IE deliberate bug
In at least one version of IE, there is a very nasty bug in the JavaScript interpreter which can only have been put there deliberately.
It refers to the string.split() method, when you split against a regular expression (the way Perl and PHP do). IE behaviour deviates counterintuitively from Mozilla and Webkit behaviour by silently dropping empty elements from the returned array.

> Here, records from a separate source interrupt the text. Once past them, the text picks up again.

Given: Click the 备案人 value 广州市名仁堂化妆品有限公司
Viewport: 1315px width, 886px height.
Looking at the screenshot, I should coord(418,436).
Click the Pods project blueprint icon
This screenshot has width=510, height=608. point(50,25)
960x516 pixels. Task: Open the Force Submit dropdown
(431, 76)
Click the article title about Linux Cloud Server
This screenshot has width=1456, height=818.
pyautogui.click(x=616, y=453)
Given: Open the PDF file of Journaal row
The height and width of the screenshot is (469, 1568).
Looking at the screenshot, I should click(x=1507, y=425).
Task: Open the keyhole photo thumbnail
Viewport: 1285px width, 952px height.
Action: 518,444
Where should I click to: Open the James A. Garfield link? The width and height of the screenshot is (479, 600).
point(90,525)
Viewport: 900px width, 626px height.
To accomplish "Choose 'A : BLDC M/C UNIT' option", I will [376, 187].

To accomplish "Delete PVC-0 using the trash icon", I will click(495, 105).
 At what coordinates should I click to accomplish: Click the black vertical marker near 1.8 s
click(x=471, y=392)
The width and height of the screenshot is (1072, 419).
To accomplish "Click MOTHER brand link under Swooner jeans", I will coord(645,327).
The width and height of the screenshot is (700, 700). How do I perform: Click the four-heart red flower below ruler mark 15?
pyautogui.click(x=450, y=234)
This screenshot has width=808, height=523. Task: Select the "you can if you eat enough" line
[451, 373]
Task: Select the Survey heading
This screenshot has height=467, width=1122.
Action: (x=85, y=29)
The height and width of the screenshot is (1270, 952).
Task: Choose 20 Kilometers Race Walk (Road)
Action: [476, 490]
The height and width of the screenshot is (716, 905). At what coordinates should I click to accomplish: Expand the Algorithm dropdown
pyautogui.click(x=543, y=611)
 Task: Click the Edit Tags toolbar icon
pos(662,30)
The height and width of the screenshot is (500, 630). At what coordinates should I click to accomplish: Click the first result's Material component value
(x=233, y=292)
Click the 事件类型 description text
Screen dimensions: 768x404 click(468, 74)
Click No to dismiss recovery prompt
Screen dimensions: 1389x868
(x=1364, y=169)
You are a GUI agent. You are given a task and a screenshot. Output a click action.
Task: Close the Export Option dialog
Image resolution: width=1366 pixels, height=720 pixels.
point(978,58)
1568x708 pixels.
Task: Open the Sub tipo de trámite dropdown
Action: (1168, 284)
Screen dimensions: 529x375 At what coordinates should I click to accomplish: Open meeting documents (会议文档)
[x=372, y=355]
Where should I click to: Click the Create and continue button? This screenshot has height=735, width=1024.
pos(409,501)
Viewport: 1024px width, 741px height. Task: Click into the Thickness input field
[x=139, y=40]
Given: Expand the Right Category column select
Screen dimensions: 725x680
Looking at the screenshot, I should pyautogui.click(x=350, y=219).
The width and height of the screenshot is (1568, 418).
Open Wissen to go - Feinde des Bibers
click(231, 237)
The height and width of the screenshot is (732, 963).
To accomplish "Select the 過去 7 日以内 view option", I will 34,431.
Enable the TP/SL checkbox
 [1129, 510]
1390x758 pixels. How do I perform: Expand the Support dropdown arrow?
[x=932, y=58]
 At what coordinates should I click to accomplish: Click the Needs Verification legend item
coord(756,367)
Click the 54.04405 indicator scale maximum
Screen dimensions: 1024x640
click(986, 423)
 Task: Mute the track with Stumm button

If you have an AJAX backend which returns something like
20 High Street|Smalltown|Countyshire|CY5 6ZA
then you try to split it with something like
aa = at.split(/\|/);
then you quite rightly expect
aa[0] == "20 High Street"
aa[1] == "Smalltown"
aa[2] == "Countyshire"
aa[3] == "CY5 6ZA"
On the other hand, should your AJAX backend return something like
129 Acacia Avenue|Bigcity||BC2 0PC
then when you call the same
aa = at.split(/\|/);
what you find with Mozilla or Webkit is, as you would expect:
aa[0] == "129 Acacia Avenue"
aa[1] == "Bigcity"
aa[2] == ""
aa[3] == "BC2 0PC"
But IE, on the other hand, gives
aa[0] == "129 Acacia Avenue"
aa[1] == "Bigcity"
aa[2] == "BC2 0PC"
Call me paranoid if you like, but I cannot see any way for that behaviour to be accidental. For that matter, I cannot see any way for that behaviour even to be useful if implemented on purpose, other than to break code already tested against the popular Open Source browsers.